The reason for the difference in injury frequency between genders is not fully understood. It is believed to be due to lower ligament strength and muscle power in female athletes. The more frequent occurrence of genu valgum, increased femoral anteversion, and higher Q-angle in the female population also appear to be predisposing factors. Attempts have also been made to include the intercondylar notch in this consideration. A narrower notch in women is thought to lead to a higher rupture rate compared to men who have a wider notch. Impingement of the cruciate ligament and its smaller diameter are believed to contribute to an increased rate of cruciate ligament ruptures.

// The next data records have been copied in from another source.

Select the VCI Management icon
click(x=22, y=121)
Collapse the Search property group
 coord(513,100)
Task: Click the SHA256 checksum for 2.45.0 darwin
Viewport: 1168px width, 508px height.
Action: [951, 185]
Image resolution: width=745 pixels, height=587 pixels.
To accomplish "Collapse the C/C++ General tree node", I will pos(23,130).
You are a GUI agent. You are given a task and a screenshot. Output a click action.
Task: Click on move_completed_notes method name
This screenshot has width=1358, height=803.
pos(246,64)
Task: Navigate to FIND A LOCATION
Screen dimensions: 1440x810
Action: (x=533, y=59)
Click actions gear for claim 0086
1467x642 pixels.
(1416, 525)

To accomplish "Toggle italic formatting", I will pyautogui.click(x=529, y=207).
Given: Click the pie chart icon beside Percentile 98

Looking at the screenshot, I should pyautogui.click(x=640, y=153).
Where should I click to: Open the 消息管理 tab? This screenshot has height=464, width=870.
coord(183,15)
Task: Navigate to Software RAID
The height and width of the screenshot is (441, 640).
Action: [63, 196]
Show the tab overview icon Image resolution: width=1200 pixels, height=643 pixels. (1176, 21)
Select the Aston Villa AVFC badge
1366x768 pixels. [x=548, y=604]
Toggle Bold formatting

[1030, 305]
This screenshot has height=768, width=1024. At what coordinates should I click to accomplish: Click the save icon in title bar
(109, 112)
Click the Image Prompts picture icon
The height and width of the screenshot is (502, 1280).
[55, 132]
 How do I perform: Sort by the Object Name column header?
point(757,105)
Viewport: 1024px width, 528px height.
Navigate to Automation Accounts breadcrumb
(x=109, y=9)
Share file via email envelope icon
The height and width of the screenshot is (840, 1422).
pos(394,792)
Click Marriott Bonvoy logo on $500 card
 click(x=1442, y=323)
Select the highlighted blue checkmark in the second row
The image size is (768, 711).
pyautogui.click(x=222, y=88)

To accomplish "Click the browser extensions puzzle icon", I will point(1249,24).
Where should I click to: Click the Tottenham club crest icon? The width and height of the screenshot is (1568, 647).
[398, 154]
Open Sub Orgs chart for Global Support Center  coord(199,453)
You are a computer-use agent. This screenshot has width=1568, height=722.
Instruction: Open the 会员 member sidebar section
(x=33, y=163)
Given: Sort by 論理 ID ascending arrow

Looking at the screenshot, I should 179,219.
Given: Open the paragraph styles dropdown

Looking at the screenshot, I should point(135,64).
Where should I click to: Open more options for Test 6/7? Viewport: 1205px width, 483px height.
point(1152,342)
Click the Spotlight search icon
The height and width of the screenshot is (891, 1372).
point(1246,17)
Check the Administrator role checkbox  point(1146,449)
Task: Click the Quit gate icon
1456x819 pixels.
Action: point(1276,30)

In addition to history-taking and identifying the cause of the injury, clinical examination and imaging are of great importance. A thorough clinical examination can distinguish between a stable and an unstable knee joint. Magnetic resonance imaging (MRI) can effectively visualize the cruciate ligaments and other knee structures to further evaluate injuries.


After surgery, it is important to initiate postoperative rehabilitation from the first day. In patients under 20 years of age, the probability of a rerupture can be as high as 40% if they continue to participate in the sport that caused the injury. Return-to-sport tests are used to protect patients from returning to sports too early and potentially suffering another injury.